*Task statement*. Once you have found the line with "Screen dimensions: 917x516" in the records below, retype it and every line after it to the end exactly, with no pictures and nothing more.
================================
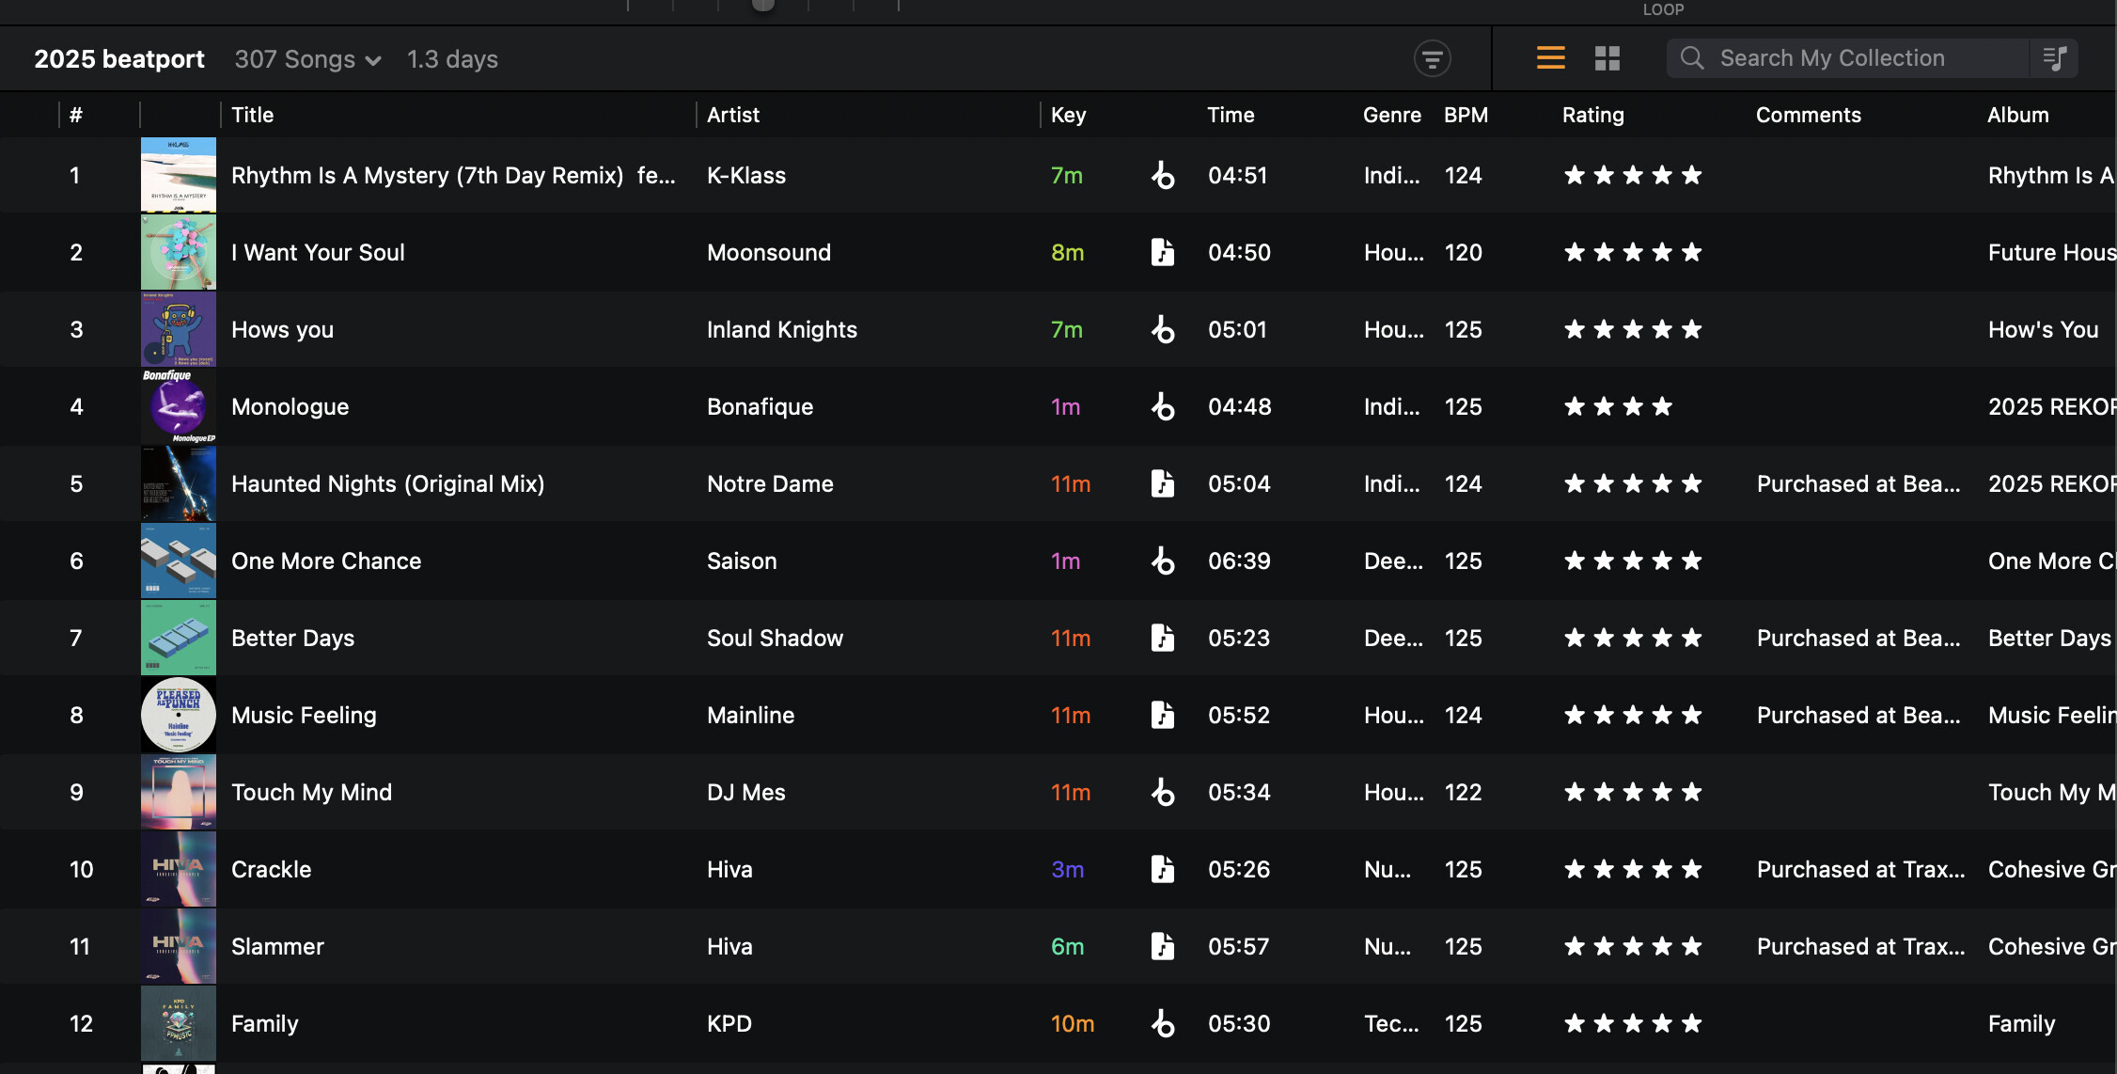Image resolution: width=2117 pixels, height=1074 pixels.
Task: Switch to grid artwork view
Action: (x=1607, y=58)
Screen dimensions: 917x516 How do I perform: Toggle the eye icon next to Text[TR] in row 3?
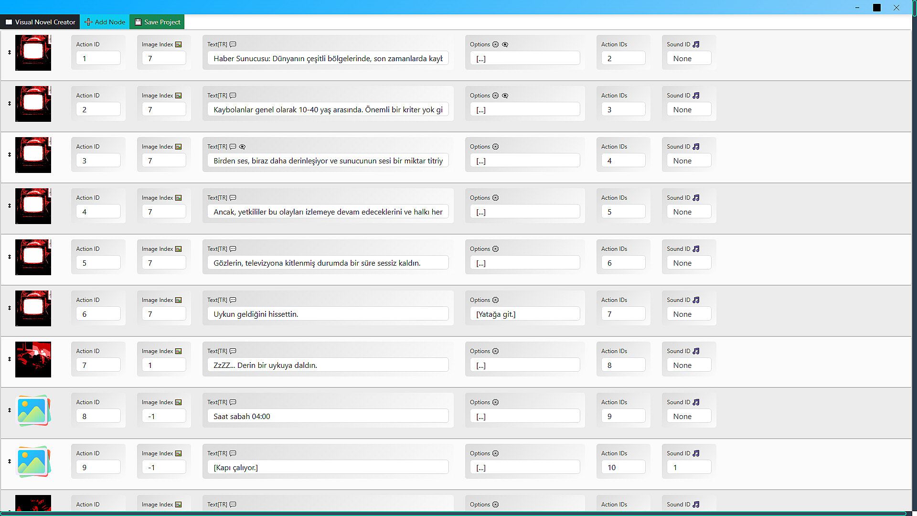tap(242, 147)
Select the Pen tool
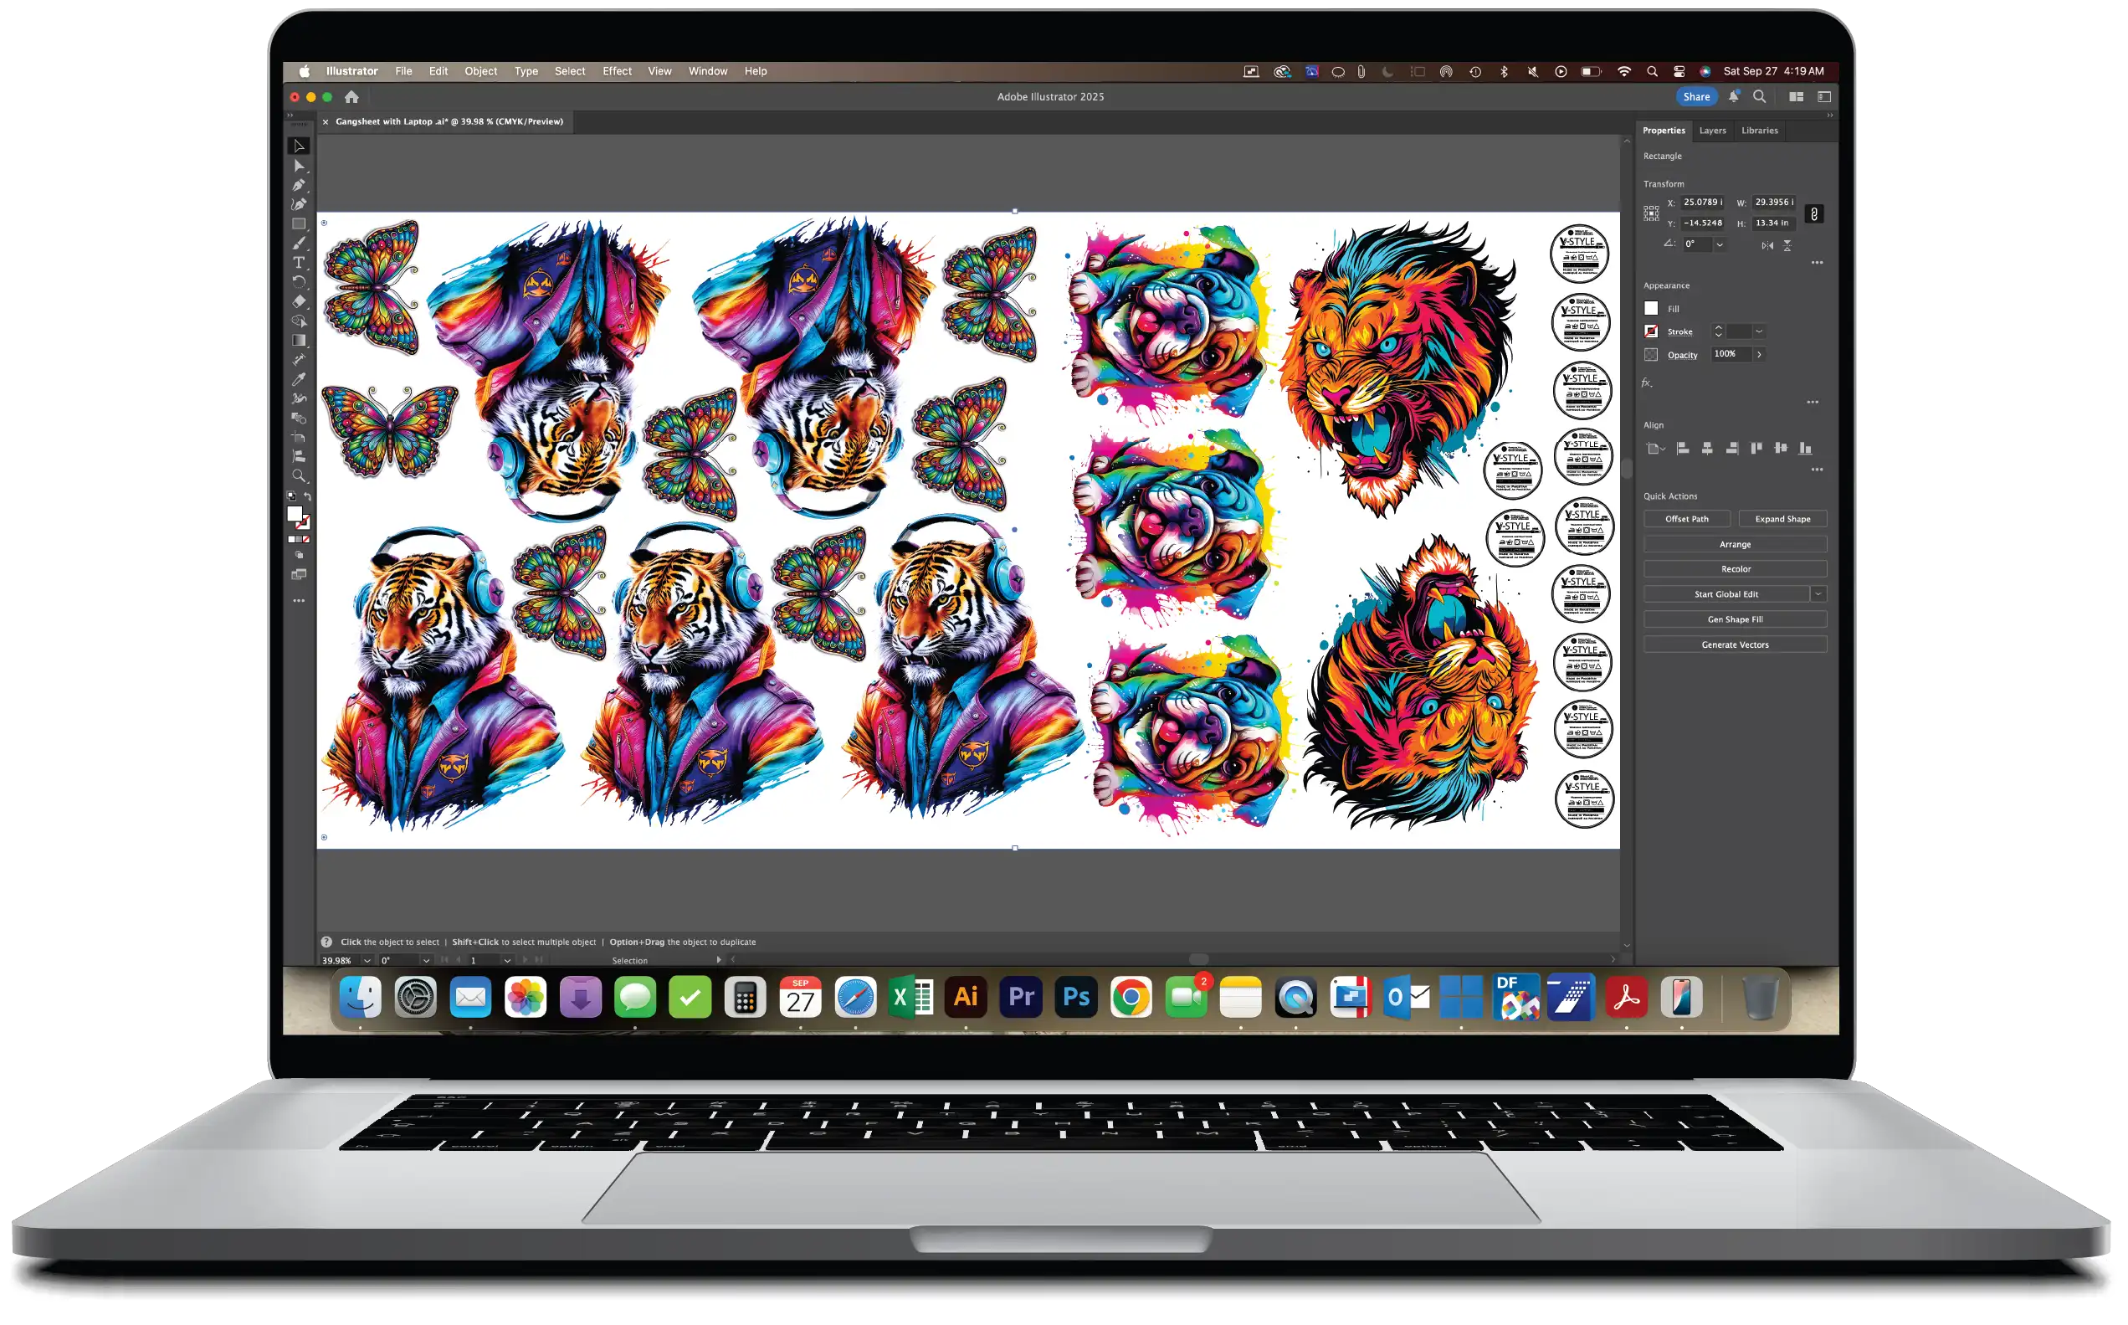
================================
*Result of the task*.
Screen dimensions: 917x516 How do I perform: Toggle the eye icon next to Text[TR] in row 3?
tap(242, 147)
Select the Pen tool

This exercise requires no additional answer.